Take for example the whole gender-sexuality debate that the citing of these voices would bring up. While you have outlined the caste 'humiliation' factor implicit in Nadar women forced to uncover their breasts that hit them psychologically, what would be the gender-sexuality issues implicit within the act of covering? Covering in the context has equal ramifications as uncovering. The act of covering locates the dignity of female sexuality and motherhood in the breast, and locates this dignity as part of a husband or father family property and ownership rights over the bodies of women within the family. More than the father, covering definitely connotes the property rights of the husband -- the Nadar man in this context. It is the violation of this property right that is imbricated with dignity, decency and shame. This brings other debates about women's pleasure to the forefront. What about earlier written vernacular 'voices' or essays on this? It could form an important part of your analysis, especially since you have skirted the entire sexuality issue which is somewhat central to the topic itself.
This would be my 50 cents! I look forward to seeing this article published. Its a great contribution!
Best wishes!
Author Response
Please find attached herewith my responses to the comments of the third reviewer
Author Response File: Author Response.docx
Round 2
Reviewer 1 Report
This is a tough call because the author has clearly made substantive changes to the article. I still however, find myself struggling to understand what the central argument is and how the author is marshaling evidence to support that argument.
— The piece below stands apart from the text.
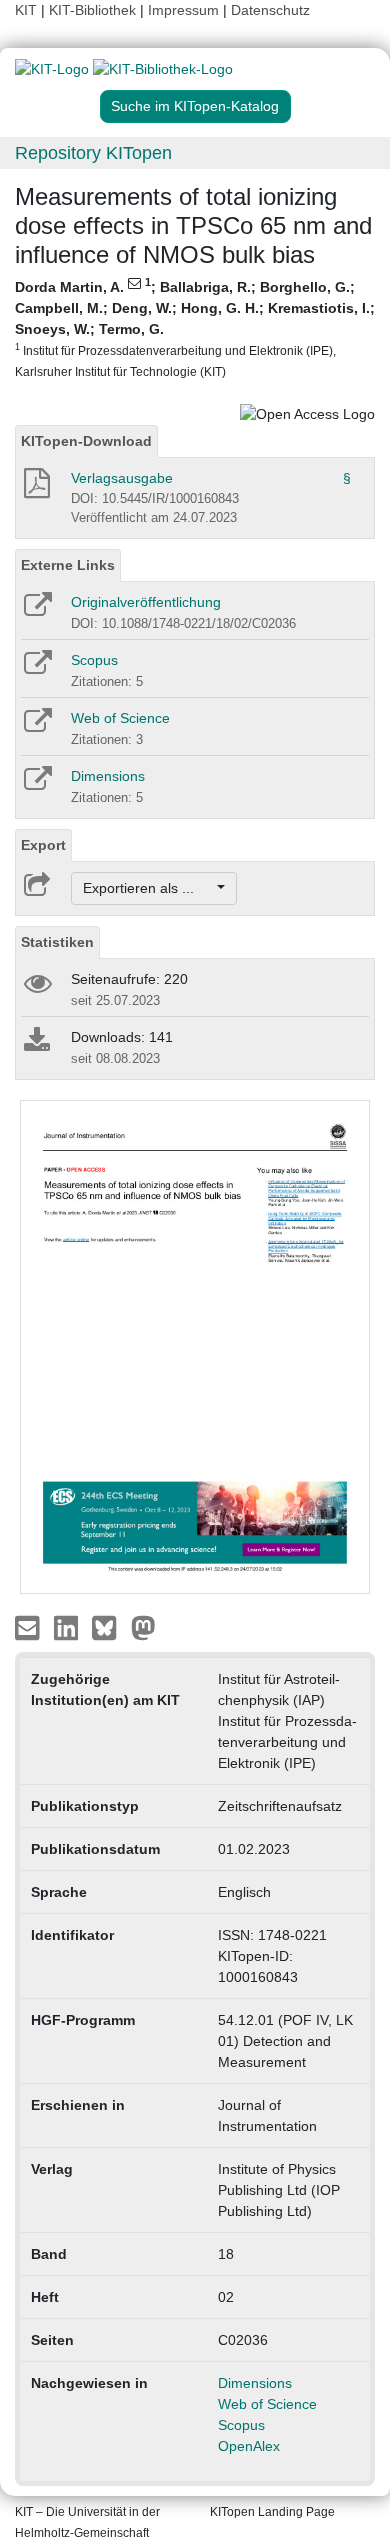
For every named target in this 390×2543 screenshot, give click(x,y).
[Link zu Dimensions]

One recurring issue is the excessive use of scare quotes, which seem to have increased in the revision process. These make it very difficult for the reader to know how we are to understand the phenomenon or concept or issue enclosed in quotes - as socially constructed, as contested, or as terms that other people (scholars and historical actors) use but in ways this author finds inadequate or problematic ('modernity,' 'liberate,' 'greater security.').
Author Response
Dear Editor,
Thank you so much for your suggestions and comments to improve the quality of my paper.
I have incorporated all the changes suggested by academic editors
I have gone through the draft carefully and edited it accordingly.
As suggested by the academic editor, I have also written a short paragraph on the limitations of this paper.
I will be happy to hear from you if you have any queries for me to address.